First of all, can we discuss how TERRIBLE Cashmere Mafia is? It's like a high school film class project written by a trust fund kid who's decided to replicate Sex and the City, but with more slapstick and less heart. So the production values are great, but it's chock-full of groaners like, "she's wishing him BONE voyage," re: a character who's having pre-business trip sex with her husband. Also, everyone has seemingly been instructed to purr her lines, except for poor Bonnie Somerville, who has already knocked heads (literally) with the object of her affection and for some reason occasionally speaks with a Tough New York accent. I guarantee you her character will, at some point, find herself locked out of her hotel room naked.  It's worse than The Starter Wife. By a lot. I'm just saying.

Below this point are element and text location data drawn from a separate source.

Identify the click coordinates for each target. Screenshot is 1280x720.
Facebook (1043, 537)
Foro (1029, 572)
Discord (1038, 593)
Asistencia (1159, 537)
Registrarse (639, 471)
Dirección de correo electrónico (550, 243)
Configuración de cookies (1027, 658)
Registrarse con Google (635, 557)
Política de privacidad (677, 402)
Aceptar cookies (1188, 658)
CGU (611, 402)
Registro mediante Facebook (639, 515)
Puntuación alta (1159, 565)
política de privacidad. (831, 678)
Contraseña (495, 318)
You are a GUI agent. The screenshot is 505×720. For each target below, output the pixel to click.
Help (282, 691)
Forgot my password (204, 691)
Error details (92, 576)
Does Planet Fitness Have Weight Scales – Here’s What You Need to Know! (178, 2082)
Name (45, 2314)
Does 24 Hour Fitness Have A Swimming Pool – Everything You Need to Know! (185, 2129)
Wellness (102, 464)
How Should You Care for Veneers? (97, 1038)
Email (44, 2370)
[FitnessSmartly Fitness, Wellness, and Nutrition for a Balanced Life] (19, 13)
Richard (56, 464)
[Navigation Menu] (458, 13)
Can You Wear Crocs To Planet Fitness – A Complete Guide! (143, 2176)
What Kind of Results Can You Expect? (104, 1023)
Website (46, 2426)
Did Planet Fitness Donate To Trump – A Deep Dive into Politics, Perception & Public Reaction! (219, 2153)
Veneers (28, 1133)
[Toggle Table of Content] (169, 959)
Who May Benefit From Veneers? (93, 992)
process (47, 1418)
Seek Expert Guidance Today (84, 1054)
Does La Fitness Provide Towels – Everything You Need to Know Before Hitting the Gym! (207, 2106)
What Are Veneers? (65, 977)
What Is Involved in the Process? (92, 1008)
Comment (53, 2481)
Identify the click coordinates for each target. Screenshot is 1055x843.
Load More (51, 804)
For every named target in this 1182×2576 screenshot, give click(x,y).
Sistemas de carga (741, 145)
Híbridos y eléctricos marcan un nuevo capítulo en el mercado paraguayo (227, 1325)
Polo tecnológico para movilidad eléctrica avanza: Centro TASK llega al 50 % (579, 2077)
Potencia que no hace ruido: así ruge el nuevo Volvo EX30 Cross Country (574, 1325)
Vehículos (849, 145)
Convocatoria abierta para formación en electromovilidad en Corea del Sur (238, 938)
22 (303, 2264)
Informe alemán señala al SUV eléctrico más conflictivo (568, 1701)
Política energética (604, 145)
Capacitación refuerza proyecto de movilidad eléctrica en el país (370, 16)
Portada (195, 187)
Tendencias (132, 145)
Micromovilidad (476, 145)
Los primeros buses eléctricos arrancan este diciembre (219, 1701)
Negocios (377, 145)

But, Lucy Liu's hair is really cute in it -- even if she does dress like someone who spent all her grad school years watching Sex and the City and trying to make her friends refer to her inappropriate boyfriend as Mr Big (Pat Field strikes again) -- and I like her, so it's nice to see her making the rounds again. Or is it?


[Photo: Splash News]

Is this fun (the gloves! the color!) or just plain old crazy (the twenty minutes you'd spend standing in your undies, staring at it and trying to figure out how exactly to put it on without accidentally getting your head woven through the bodice)?

August 30, 2007

Fugmere Mafia

So, we don't fug people in costume TOO often, primarily because, you know, they're IN COSTUME. And so I would like, first and foremost, to point out that Lucy Liu is not personally to be blamed for the fact that her character in Cashmere Mafia apparently dresses like Carrie Bradshaw if she were forced to lead a Girl Scout troop camping trip ("I got to wondering," she'd say. "Is bird watching all that different from boy watching? Are these little campers learning skills that will eventually serve them well in pitching tents of a different kind? And in an apartment across town, Miranda was doing something humiliating."). 


[Photo: Splash News]

And while I hold out hope that this costume is from, say, a dream sequence, that hope is small and sad indeed. For do you see the bright pink head bobbing behind La Liu? It is attached to the body of Pat "I Dressed Carrie Bradshaw in Those Hotpants, and You LOVED IT" Field, who is indeed doing the clothes for this show. On one hand, this news is horrifying. If knee socks and sandals become the giant flower pin of 2008, we will be more than alarmed. On the other hand, would Sex and the City have been nearly as fun if the outfits hadn't ranged from Amazing to Amazingly Terrible often in the course of one conversation? Probably not. So consider my judgment officially withheld.

Except on this outfit. This outfit is terrible.